Exercise description –
In which lines of the data does the string "computer" appear? Copy every one.

Dataset items:
****

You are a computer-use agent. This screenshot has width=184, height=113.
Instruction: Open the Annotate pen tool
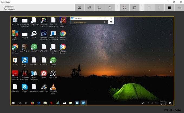click(x=90, y=8)
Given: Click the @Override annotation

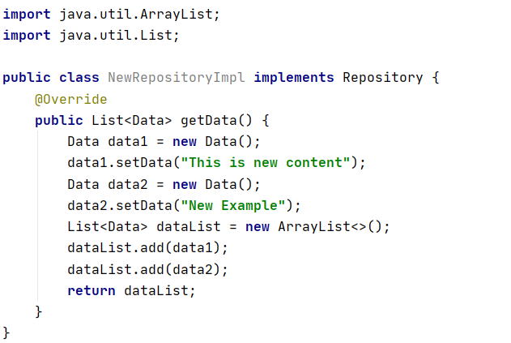Looking at the screenshot, I should click(70, 99).
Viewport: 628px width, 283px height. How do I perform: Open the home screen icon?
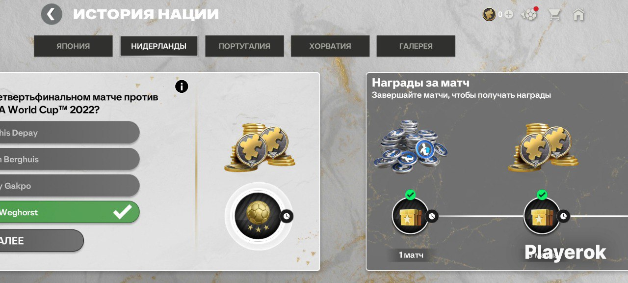click(578, 15)
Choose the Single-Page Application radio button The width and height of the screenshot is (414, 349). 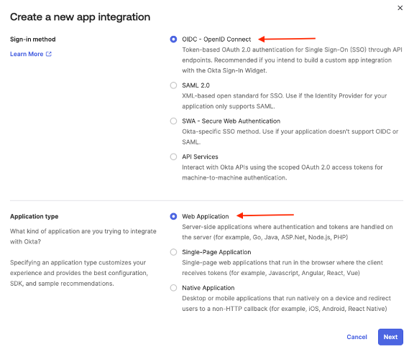pyautogui.click(x=173, y=252)
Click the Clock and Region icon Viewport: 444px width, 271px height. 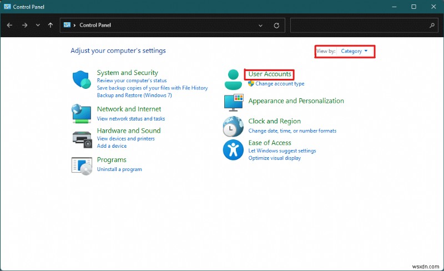(x=233, y=126)
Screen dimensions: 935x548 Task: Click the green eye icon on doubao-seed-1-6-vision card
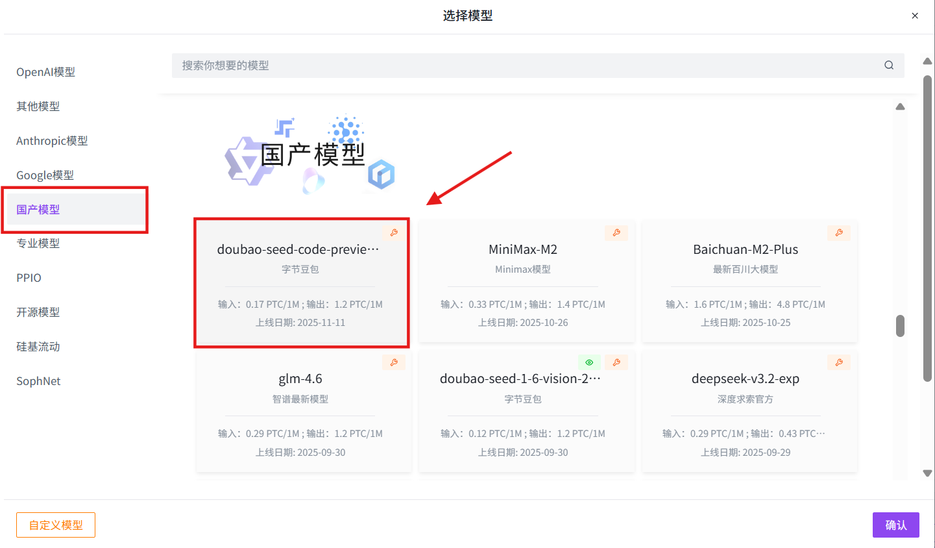(x=589, y=362)
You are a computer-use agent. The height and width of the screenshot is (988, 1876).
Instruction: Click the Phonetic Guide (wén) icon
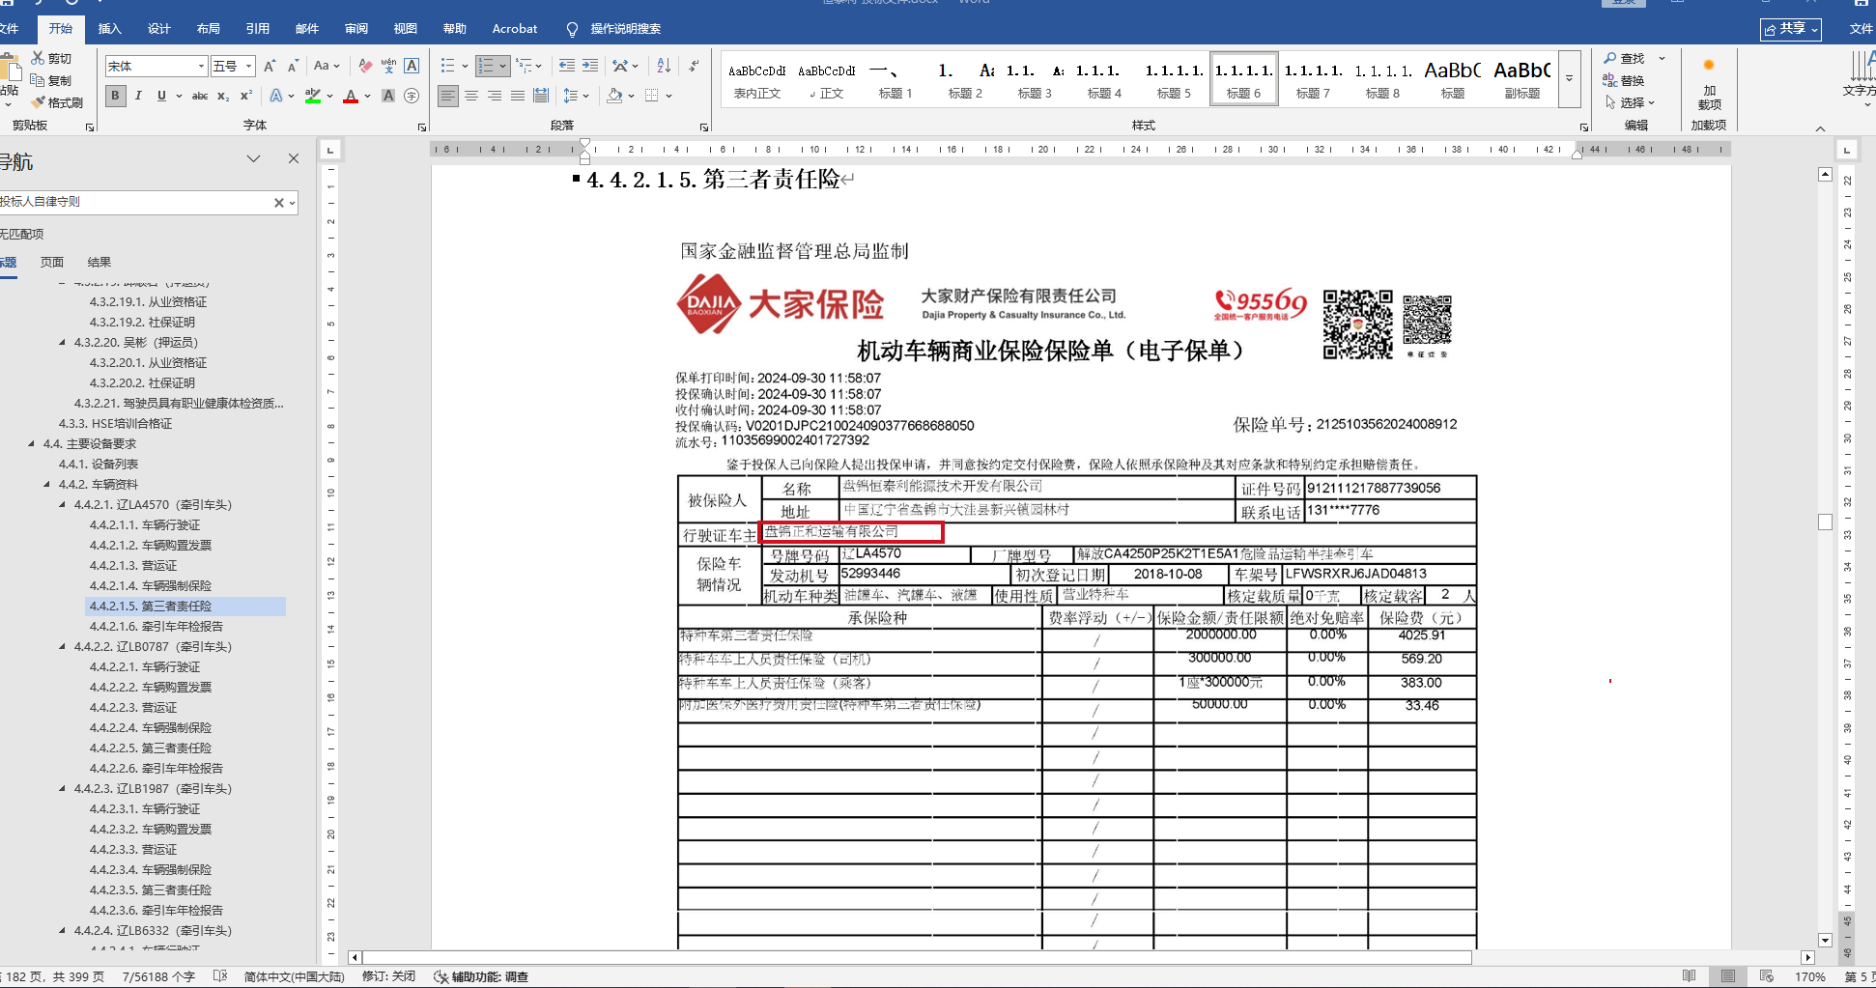tap(388, 66)
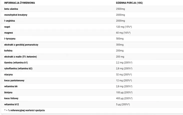Select the monohydrat kreatyny label
Screen dimensions: 183x115
pos(16,15)
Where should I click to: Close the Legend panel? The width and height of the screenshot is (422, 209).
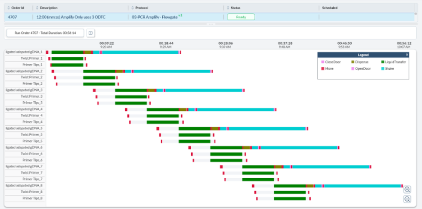406,54
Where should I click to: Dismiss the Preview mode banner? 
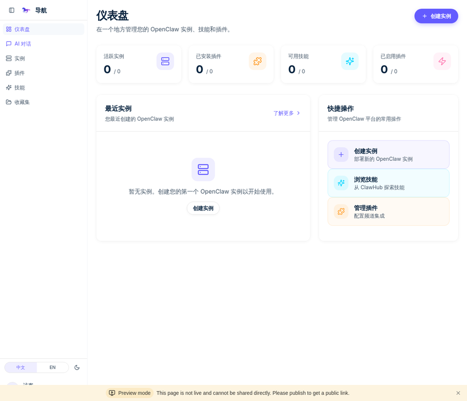(x=458, y=393)
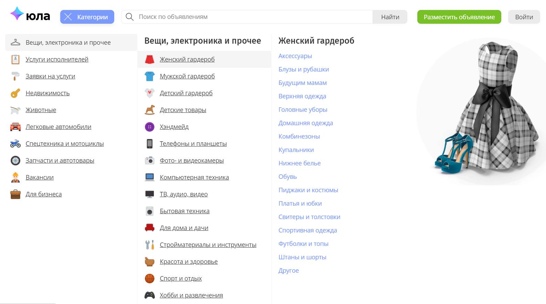Click the purple button Хэндмейд icon

[149, 127]
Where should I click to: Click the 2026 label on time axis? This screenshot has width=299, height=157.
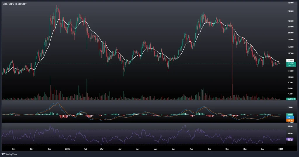point(280,149)
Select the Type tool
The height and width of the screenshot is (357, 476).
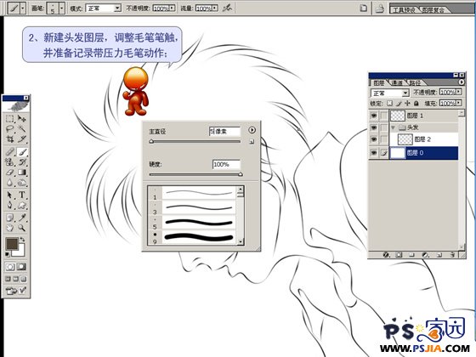click(x=22, y=195)
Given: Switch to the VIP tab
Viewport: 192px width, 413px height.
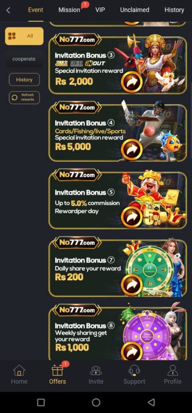Looking at the screenshot, I should click(x=100, y=10).
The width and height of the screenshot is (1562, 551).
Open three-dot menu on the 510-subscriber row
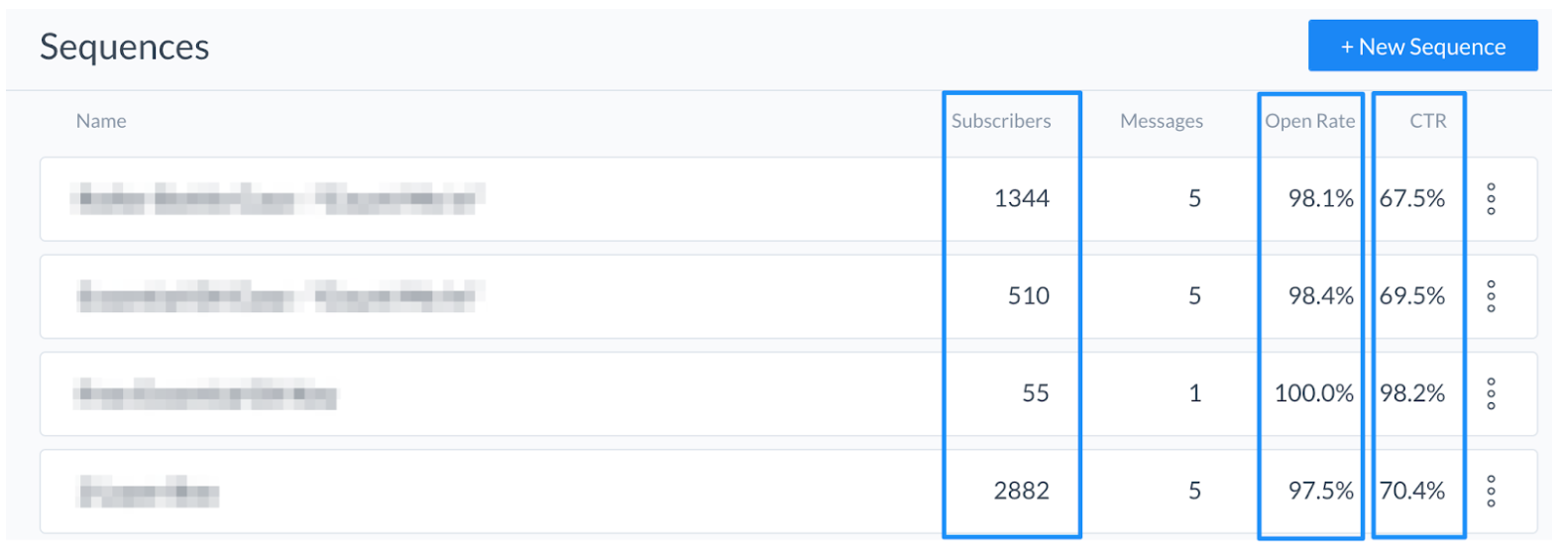coord(1491,296)
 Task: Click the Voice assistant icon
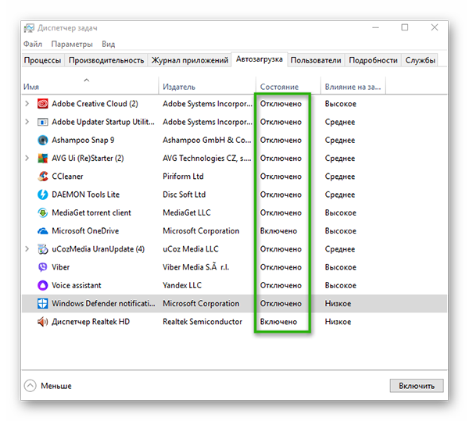click(x=43, y=285)
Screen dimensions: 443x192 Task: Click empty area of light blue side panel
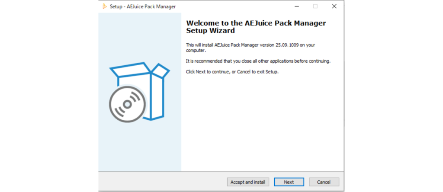pyautogui.click(x=139, y=147)
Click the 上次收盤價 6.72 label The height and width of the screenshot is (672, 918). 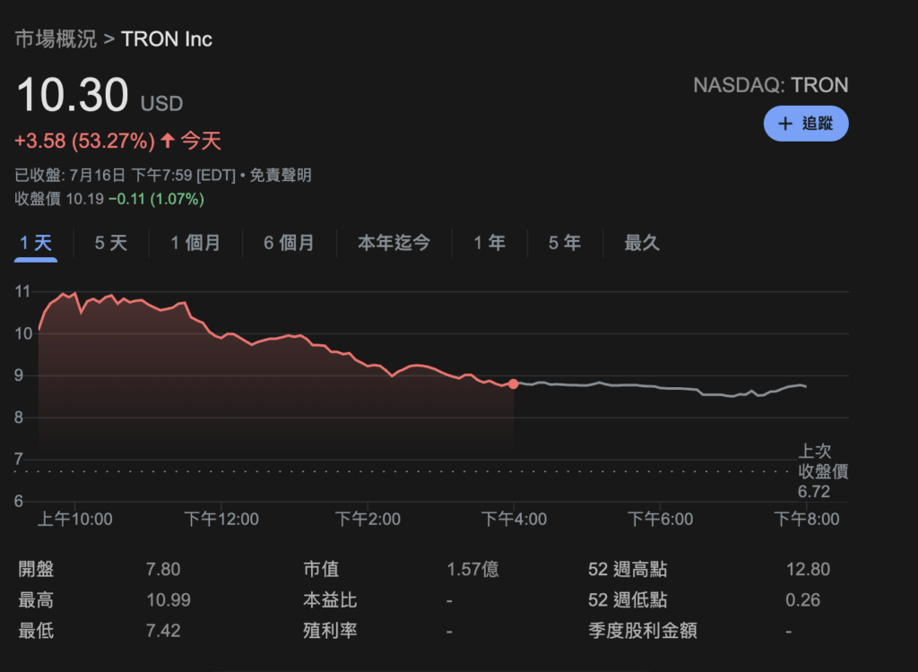tap(822, 471)
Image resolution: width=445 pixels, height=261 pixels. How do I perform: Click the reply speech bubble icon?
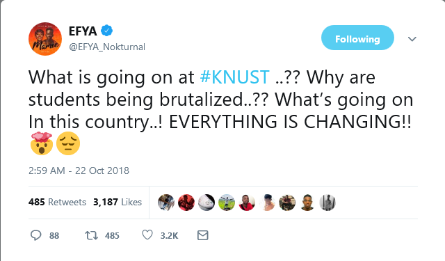(x=35, y=235)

****

Answer to this task –
You are a computer-use agent. This screenshot has width=184, height=113.
You are a computer-use agent. The height and width of the screenshot is (988, 1876).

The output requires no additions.